Starting your journey with Microsoft Azure Data Factory

Working as an Azure Data Engineer, you are responsible for designing and implementing Azure data platform solutions
in which you need to choose the best method to ingest structured, semi-structured and unstructured data that are
generated from various data sources, in order to be processed in batches or in real-time by the applications and
stored or visualized as per the project requirements.

In this article, we will go through the Microsoft Azure Data Factory service that can be used to ingest, copy and
transform data generated from various data sources.


Azure Data Factory is a cloud-managed service that is used to orchestrate the data copying between different
relational and non-relational data sources, hosted in the cloud or locally in your datacenters and transforming it
to meet the business requirements.
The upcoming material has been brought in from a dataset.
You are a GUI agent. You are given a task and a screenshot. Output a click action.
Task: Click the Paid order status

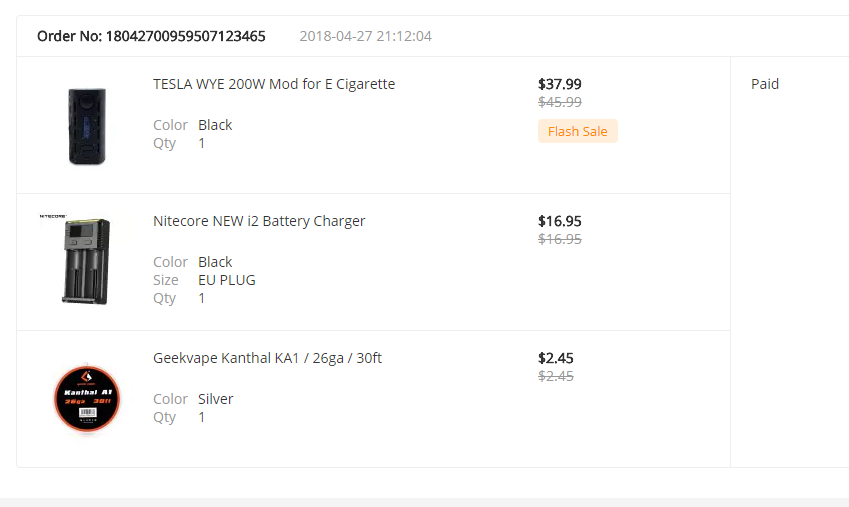point(765,84)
It is a big data service that is responsible for the cloud-based Extract,
Transform and Load (ETL), Extract, Load and Transform (ELT) and data ingestion processes using scheduled data-driven

Using Azure Data Factory, you can easily create a workflow in which you connect to a specific on-premises or in the
cloud data source, using the 90+ built-in connectors available in Azure Data Factory, transform it using ADF mapping
data flow activities, without the need to be skilled in Spark clustering or programming, with the ability to write
your own custom transformation code if the required transformation is not available, and finally load the
transformed data in a cloud centralized storage to be processed by another analysis or cognitive service or store it
directly to relational data sources such as Azure SQL Database or Azure Data Warehouse or non-relational data store
such as Azure Cosmos DB to be transformed and processed later.

In Azure Data Factory, you can use Azure Monitor, PowerShell and health tab on the Azure portal to monitor the
developed and scheduled workflows status and track any performance or failure issues faced while copying or
transforming data.

In addition, Azure Data Factory provides you with the ability to use the Azure DevOps and GitHub repositories in the
Continuous Integration and Delivery (CI/CD) of your ETL and ELT workflows while developing it and before it is being
published to the production. In other words, it allows you to move it incrementally between the different
environments, using the Azure Resource Manager Templates as the configuration storage.
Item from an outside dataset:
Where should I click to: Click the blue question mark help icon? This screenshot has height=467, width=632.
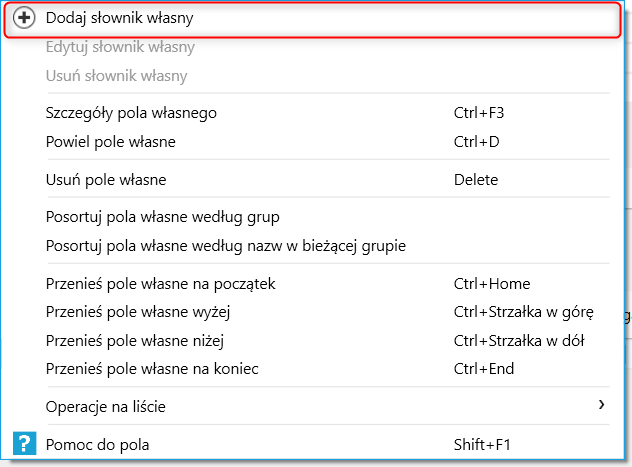tap(25, 443)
Imagine the effort that you need to spend in developing a custom data movement solution that can perform the data
copy and transformation tasks in addition to the complexity and difficulty that you will face while trying to
integrate it with other systems and data sources!
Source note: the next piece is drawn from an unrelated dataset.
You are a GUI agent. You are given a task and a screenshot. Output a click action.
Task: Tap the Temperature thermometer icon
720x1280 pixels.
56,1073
Azure Data Factory Components

Azure Data Factory consists of a number of components, that together, allow you to build the data copy, ingestion
and transformation workflows. These components include:

  • Pipeline: The logical container for the activities that are managed and scheduled to run
    sequentially or in parallel as a single unit. The pipeline run is an instance of the pipeline execution after
    passing values to the pipeline parameters
  • Activity: A single execution step in the pipeline that is used to ingest, copy or transform the
    data. A pipeline activity comes in three main types, including data movement, data transformation and control
  • Mapping Data Flow: A visually designed data transformation logic, requires no coding skills
    that are executed on a completely managed Spark cluster, and spins up and down based on the workload
  • Dataset: A reference to the data in the data source or sink that will be used in the pipeline
    as an activity input or output
  • Linked Service: A descriptive connection string that is used to connect to the data and compute
    resources that are used in the pipeline activities, in which you will be asked to provide the name of the data
    source and the credentials that are used to connect to that data source. The information that is required to
    connect to the data source depends mainly on the type of that data source
  • Trigger: The processing unit specifies when the pipeline will be executed. Azure Data Factory
    supports three main types of triggers: A Schedule trigger that invokes the pipeline on a specific time and
    frequency, a tumbling window trigger that works on a periodic interval and an Event-based trigger that invokes
    the pipeline as a response to an event
  • Control flow: Pipeline activities orchestration controller that specifies the execution flow of
    the pipeline, in sequence or parallel, with the ability to define execution branches and loops

Create a New Azure Data Factory

Before creating a new Data Factory that will be used to orchestrate the data copying and transformation, make sure
that you have an Azure subscription, and that you are signing in with a user account that is a member of the
contributor, owner, or administrator role on the Azure subscription.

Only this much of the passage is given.